Придя десять лет тому назад на сайт «Век перевода», я совершал типичные ошибки и разделял распространенные заблуждения, свойственные дилетантам. И если я сумел подготовить три книги поэтических переводов и удостоиться «голубой» страницы на сайте, то потому, что Евгений Владимирович открыл мне главное условие: поэтический перевод — это прежде всего хорошие стихи. Перевод, даже если он технически безупречен, но в нем отсутствует поэзия, неинтересен, скучен и вряд ли кому-либо нужен. И все замечания и советы, которые я получил от Евгения Владимировича Витковского и которые остались в истории «Века перевода» в нашей переписке на форуме, были направлены на подтверждение этой неоспоримой истины.

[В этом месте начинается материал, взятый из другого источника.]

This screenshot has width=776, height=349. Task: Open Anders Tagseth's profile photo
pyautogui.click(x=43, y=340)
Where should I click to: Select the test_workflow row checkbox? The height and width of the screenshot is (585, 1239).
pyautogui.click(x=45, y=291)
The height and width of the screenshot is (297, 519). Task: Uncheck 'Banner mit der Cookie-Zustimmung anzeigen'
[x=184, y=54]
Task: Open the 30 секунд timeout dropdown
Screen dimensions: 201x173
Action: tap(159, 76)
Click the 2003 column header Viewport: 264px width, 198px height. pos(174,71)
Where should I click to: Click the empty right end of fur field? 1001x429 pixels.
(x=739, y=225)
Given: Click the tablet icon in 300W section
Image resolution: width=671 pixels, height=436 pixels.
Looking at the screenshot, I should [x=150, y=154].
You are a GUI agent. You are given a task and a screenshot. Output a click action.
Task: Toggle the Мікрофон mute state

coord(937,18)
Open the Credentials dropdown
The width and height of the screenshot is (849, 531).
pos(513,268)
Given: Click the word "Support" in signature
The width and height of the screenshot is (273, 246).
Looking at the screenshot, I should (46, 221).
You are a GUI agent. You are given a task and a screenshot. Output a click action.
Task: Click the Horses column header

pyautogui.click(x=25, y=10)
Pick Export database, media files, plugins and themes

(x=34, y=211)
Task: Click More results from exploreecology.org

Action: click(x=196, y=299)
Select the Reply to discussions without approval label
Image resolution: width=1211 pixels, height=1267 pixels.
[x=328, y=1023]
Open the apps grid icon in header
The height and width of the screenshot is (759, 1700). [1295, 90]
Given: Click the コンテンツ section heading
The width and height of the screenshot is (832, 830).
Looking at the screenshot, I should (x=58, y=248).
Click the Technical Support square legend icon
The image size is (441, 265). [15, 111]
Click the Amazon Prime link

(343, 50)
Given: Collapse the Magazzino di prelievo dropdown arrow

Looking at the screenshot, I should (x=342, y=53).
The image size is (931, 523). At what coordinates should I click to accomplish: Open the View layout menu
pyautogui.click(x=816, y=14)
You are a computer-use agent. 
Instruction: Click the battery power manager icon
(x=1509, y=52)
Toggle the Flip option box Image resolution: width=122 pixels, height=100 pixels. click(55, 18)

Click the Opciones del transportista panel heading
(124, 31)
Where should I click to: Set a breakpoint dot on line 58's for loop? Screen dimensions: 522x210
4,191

Мы понесли невосполнимую утрату. И не только мы: вся литература России, вся литература русского зарубежья. Не стало ­Витковского. Пусть будет благословенна его память!

Артём Серебренников
Артём Серебренников

Артём Серебренников, переводчик, научный редактор антологии «Франция в сердце»

…Не помню, как именно я впервые попал на сайт «Век перевода» осенью 2005 года; попал, да так и оторваться не смог, пока не прочитал насквозь все 700 (кажется, там тогда их было именно столько) «синих» страниц, содержащих сведения о переводчиках. С сайта я, «юноша бледный со взором горящим», одержимый поэтическим зудом, пошел на форум… и, в общем, тоже остановиться не смог. Уже через пару месяцев я был впервые приглашен в гости к Е.В., уже совершенно очарованный его личностью; за последующие 14 лет таких визитов было немало (и — глядя, увы, постфактум — все равно недостаточно). Иные продолжались час, иные два, иные — все шесть; на часы он никогда не смотрел и на времени не экономил. Из этих разговоров я и те, вместе с кем я иногда приходил, узнавали о секретах поэтического ремесла больше, чем за многие годы.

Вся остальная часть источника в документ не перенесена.